• [Brief]:
Rewrite every line of the data between the lines holding "the heading 礼仪玄关?" and "[x=231, y=119]", inclusive. Leave everything else unchanged, but multiply each x and y click coordinate by 1.35 and round it to a whole number, with halves rounded up.

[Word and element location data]
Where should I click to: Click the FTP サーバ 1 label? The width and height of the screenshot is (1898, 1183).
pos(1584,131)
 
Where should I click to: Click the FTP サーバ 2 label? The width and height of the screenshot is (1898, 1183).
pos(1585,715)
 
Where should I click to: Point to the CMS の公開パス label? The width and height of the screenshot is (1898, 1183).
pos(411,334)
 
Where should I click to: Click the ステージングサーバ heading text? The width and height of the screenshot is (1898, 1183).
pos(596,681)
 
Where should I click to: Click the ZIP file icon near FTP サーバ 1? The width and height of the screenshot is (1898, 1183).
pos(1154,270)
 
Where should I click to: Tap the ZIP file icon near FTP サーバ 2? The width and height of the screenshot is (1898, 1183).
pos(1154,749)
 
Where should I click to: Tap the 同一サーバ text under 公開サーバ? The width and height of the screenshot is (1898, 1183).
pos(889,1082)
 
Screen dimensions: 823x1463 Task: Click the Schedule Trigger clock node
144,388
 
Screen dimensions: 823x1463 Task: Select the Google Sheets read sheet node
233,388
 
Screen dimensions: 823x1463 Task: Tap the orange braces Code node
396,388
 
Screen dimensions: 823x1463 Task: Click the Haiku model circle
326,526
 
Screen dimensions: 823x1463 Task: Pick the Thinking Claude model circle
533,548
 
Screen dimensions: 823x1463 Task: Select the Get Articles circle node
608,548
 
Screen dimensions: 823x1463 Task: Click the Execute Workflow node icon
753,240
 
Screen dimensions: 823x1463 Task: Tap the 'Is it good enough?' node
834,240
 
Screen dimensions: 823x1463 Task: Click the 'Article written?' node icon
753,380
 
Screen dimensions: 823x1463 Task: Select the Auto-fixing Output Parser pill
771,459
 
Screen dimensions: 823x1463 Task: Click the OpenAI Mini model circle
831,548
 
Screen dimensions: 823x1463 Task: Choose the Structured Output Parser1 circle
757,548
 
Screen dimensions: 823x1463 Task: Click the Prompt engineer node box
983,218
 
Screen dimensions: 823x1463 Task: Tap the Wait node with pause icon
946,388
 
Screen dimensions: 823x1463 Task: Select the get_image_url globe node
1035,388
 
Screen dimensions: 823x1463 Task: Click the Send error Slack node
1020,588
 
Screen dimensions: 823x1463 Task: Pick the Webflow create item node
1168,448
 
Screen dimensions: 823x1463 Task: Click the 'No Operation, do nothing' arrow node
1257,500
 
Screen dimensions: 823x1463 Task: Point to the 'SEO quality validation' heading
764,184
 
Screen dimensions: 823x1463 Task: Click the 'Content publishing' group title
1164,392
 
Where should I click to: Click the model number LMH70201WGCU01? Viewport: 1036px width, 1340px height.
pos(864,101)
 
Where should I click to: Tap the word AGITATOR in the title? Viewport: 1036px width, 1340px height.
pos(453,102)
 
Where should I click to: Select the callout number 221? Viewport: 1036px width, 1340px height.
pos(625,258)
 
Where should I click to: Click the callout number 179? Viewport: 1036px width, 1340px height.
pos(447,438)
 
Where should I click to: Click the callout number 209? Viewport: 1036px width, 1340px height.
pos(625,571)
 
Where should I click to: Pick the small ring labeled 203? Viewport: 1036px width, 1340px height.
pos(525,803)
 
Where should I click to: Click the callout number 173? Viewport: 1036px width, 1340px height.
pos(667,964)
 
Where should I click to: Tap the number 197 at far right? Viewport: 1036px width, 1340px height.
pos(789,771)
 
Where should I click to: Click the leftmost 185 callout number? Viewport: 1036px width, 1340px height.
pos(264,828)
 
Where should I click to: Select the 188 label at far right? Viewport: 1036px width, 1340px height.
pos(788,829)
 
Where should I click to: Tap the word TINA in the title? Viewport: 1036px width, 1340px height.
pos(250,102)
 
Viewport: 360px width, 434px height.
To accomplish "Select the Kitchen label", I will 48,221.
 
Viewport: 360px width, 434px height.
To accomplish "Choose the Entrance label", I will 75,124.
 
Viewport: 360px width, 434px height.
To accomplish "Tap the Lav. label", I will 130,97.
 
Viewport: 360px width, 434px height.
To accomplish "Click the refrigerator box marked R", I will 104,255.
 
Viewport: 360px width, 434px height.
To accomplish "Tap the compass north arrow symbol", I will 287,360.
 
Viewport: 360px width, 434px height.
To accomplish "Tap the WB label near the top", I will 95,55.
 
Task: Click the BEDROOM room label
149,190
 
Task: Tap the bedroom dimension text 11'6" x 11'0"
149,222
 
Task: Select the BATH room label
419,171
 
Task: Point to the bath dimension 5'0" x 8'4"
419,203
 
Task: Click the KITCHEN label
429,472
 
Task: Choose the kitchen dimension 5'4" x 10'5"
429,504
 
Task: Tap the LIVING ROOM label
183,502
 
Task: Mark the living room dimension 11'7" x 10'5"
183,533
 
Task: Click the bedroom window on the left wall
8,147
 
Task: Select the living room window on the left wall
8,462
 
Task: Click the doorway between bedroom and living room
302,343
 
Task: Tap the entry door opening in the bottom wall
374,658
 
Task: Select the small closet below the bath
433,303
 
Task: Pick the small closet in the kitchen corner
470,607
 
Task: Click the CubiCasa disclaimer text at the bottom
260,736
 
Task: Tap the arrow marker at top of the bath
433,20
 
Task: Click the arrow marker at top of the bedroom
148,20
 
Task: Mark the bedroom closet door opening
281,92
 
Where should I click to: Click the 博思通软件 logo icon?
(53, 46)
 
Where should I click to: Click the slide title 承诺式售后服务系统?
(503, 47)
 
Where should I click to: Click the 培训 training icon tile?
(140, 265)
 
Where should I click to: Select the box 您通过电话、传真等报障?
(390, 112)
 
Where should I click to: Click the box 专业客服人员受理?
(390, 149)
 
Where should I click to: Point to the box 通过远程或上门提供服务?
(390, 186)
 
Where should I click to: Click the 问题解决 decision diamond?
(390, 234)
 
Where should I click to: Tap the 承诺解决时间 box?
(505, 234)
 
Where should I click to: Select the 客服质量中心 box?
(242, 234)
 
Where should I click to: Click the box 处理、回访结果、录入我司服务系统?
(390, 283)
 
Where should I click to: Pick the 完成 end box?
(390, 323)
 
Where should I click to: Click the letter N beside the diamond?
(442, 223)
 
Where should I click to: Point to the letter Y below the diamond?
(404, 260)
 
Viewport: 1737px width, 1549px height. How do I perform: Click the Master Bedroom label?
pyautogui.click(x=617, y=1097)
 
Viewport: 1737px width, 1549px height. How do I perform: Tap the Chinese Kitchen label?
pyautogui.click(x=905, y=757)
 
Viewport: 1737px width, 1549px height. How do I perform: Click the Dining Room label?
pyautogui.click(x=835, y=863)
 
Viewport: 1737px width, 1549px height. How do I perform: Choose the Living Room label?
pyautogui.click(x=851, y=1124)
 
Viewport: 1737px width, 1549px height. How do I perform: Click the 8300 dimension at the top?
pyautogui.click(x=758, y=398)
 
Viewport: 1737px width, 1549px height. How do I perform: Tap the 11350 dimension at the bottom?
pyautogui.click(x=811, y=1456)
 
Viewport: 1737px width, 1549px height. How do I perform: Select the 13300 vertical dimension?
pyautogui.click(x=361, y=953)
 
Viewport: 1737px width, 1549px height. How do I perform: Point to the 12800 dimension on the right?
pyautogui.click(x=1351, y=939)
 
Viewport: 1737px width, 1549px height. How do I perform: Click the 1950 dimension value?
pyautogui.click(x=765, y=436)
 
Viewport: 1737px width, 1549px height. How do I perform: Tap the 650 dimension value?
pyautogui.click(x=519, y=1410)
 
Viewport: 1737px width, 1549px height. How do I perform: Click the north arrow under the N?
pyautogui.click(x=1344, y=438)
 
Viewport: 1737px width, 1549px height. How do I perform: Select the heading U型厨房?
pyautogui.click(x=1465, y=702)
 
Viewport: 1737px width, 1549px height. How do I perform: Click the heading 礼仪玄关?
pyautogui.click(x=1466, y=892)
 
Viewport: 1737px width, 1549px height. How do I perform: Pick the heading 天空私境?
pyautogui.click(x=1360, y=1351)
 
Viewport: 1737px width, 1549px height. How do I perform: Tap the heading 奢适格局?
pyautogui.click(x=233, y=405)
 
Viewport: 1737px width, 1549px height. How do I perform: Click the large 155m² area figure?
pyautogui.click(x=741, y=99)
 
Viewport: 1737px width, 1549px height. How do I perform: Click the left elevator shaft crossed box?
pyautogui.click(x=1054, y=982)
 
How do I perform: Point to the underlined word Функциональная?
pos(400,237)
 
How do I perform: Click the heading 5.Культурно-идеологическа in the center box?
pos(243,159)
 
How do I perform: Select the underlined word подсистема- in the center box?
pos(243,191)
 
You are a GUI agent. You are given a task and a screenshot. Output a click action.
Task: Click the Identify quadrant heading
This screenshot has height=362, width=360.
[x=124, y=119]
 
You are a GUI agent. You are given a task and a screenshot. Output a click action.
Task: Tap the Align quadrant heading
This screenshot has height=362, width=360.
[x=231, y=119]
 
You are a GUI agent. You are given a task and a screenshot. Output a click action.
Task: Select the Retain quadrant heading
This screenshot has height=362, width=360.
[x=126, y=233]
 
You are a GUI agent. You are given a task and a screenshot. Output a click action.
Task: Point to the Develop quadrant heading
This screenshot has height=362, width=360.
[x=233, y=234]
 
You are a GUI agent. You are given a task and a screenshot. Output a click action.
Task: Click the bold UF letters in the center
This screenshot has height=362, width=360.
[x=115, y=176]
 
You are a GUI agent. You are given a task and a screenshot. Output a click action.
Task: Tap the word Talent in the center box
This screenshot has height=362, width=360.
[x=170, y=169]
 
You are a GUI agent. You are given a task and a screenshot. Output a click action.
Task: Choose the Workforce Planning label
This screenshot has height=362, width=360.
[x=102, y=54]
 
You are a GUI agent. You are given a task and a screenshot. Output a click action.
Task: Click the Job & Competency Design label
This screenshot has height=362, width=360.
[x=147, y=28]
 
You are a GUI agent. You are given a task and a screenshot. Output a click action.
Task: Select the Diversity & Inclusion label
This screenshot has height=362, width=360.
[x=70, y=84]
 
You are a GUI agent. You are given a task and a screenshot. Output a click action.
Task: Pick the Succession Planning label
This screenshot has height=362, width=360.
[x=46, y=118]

• [Solution below]:
Viewport: 1737px width, 1549px height. How do I perform: Click the heading 礼仪玄关?
pyautogui.click(x=1979, y=1204)
 
Viewport: 1737px width, 1549px height. How do I perform: Pick the heading 天空私境?
pyautogui.click(x=1836, y=1824)
 
Viewport: 1737px width, 1549px height. How do I perform: Tap the heading 奢适格局?
pyautogui.click(x=315, y=547)
 
Viewport: 1737px width, 1549px height. How do I perform: Click the large 155m² area figure?
pyautogui.click(x=1000, y=134)
 
Viewport: 1737px width, 1549px height. How do I perform: Click the left elevator shaft crossed box?
pyautogui.click(x=1423, y=1326)
 
How do I perform: Point to the underlined word Функциональная?
pos(540,320)
 
How do I perform: Click the heading 5.Культурно-идеологическа in the center box?
pos(328,215)
 
How do I perform: Select the underlined word подсистема- in the center box?
pos(328,258)
 
You are a GUI agent. You are given a task and a screenshot. Output a click action.
Task: Click the Identify quadrant heading
This screenshot has height=362, width=360.
[x=167, y=161]
 
You are a GUI agent. You are given a task and a screenshot. Output a click action.
Task: Tap the Align quadrant heading
This screenshot has height=362, width=360.
[x=312, y=161]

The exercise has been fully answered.